> SUPPLIED INFORMATION:
◆ ◆ ◆ ◆ ◆ ◆ ◆

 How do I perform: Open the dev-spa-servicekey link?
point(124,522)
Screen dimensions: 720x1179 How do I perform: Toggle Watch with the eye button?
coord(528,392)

◆ ◆ ◆ ◆ ◆ ◆ ◆

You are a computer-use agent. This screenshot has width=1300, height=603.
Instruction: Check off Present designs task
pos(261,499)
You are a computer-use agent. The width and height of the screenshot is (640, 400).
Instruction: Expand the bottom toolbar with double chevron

◆ ◆ ◆ ◆ ◆ ◆ ◆

> ACTION ITEM: The lines above from the one with "You are a computer-use agent. This" through the one with "Instruction: Expand the" are to be duplicated exactly, ends included, with nothing added.

> ANSWER BELOW:
You are a computer-use agent. This screenshot has width=1300, height=603.
Instruction: Check off Present designs task
pos(261,499)
You are a computer-use agent. The width and height of the screenshot is (640, 400).
Instruction: Expand the bottom toolbar with double chevron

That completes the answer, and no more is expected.